The problem occurs when Alberts slides down the slippery slope and commits the argumentum ad misericordiam fallacy and links the basic research on flies and worms to future cures for Alzheimer’s disease (AD). Yes, we all want to see cures for AD, cancer and other diseases, but it not clear that basic research using flies and worms will provide this. Alberts is using the same appeal to fund worm research that he and others use when asking for money for mammal-based research. We have heard such appeals to pity many times. Especially after society has funded basic research using animals for many decades yet it has failed to yield treatments. Vivisection activists then continue the mantra saying that if society just keeps funding basic research using sentient animals a little while longer they will receive cures for their most dreaded diseases. But, again, these cures simply have not materialized. Reminds me of Wimpy saying: “I will gladly pay you Tuesday for a hamburger today.”
It is a shame that Alberts uses the same argumentum ad misericordiam for worm and fly research that is used in an attempt to justify research on mammals. While I agree that worm and fly research will in all likelihood lead to scientific breakthroughs in humans and that some of those breakthroughs will someday aid in treating disease, there is no evidence that a cure for AD or cancer or paralysis will come from this research. Selling such research based on fallacies damages science, especially when the same sales pitch has been used and refuted for other research practices.

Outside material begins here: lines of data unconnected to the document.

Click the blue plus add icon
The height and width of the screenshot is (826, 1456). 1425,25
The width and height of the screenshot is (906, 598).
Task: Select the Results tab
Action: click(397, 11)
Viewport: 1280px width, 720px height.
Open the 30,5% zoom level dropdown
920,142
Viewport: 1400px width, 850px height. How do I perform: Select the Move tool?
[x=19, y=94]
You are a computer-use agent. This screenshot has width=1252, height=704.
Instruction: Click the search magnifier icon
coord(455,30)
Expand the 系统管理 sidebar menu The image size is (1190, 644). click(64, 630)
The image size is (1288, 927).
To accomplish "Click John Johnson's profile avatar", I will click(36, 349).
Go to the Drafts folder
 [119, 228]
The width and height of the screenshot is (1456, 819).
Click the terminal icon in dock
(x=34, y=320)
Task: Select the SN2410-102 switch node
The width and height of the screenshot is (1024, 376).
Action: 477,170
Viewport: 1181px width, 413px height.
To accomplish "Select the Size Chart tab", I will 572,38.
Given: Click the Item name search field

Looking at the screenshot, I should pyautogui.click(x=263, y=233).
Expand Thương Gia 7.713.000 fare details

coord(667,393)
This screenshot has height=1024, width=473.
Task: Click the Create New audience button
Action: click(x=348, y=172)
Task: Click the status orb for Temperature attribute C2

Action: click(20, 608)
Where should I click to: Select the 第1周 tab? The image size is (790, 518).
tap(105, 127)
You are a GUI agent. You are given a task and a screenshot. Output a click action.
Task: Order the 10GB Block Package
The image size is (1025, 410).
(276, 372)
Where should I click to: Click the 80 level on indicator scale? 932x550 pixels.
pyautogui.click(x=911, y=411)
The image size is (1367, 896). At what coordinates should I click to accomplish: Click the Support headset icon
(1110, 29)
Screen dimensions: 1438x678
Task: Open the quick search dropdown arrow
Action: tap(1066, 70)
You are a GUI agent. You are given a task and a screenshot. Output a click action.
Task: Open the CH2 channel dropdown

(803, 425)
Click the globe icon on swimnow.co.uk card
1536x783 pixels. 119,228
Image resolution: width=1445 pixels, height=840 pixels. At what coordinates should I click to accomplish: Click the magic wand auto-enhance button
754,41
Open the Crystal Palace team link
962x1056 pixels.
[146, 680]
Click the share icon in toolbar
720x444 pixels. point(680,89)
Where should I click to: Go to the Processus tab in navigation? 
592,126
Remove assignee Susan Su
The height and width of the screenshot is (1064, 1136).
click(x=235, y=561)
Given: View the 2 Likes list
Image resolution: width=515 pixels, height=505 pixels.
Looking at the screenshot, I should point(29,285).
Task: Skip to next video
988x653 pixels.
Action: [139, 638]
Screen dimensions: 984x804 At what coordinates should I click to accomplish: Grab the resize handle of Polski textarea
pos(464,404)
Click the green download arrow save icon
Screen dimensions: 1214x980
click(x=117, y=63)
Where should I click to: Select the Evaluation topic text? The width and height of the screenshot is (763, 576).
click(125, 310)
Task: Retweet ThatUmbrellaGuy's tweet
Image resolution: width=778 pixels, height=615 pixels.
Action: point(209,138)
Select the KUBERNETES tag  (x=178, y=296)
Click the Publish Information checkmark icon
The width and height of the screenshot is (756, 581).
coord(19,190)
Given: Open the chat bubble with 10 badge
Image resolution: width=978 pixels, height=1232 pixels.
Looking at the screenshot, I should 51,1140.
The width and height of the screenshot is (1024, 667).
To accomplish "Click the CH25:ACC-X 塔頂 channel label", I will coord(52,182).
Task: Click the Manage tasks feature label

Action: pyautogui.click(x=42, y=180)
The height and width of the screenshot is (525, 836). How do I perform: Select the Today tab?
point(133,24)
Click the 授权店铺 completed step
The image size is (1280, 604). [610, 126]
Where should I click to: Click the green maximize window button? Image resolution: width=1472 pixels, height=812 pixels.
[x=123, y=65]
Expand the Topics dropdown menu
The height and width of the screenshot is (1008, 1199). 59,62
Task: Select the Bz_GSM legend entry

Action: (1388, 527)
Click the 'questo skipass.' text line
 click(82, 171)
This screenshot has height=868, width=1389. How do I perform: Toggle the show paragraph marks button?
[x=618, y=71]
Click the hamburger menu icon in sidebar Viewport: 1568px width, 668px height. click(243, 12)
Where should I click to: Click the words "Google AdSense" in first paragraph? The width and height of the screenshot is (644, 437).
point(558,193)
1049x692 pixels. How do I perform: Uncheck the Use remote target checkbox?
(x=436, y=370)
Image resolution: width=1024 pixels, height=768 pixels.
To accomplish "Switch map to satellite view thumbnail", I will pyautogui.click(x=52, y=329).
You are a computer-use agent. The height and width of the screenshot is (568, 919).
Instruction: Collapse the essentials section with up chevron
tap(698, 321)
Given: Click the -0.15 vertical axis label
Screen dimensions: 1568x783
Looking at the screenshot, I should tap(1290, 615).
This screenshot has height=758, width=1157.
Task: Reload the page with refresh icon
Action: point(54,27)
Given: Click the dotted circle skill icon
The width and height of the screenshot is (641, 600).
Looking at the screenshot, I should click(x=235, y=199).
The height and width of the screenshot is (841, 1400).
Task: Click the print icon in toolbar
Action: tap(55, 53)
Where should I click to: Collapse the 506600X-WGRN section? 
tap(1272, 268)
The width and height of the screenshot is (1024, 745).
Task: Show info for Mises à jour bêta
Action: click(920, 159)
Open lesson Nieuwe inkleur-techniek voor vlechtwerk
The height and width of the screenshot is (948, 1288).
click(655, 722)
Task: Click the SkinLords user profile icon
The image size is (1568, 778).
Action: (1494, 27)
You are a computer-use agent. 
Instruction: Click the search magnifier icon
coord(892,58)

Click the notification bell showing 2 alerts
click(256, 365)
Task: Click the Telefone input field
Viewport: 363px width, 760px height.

I hope worm and fly research does cure AIDS and Parkinson’s. However, when all is said and done, I bet those cures will come from human-based research and breakthroughs in technology.
Butler, D. 2008. Translational research: crossing the valley of death. Nature 453 (7197):840-2.
Carmichael, Mary, and Sharon Begley. 2010. Despeately Seeking Cures. Newweek 2010 [cited May 31 2010]. Available from http://www.newsweek.com/id/238078?obref=obinsite.
Contopoulos-Ioannidis, D. G., E. Ntzani, and J. P. Ioannidis. 2003. Translation of highly promising basic science research into clinical applications. Am J Med 114 (6):477-84.
Crowley, W. F., Jr. 2003. Translation of basic research into useful treatments: how often does it occur? Am J Med 114 (6):503-5.
Editorial. 2010. Hope in translation. Nature 467 (7315):499.
Rothwell, P. M. 2006. Funding for practice-oriented clinical research. Lancet 368 (9532):262-6.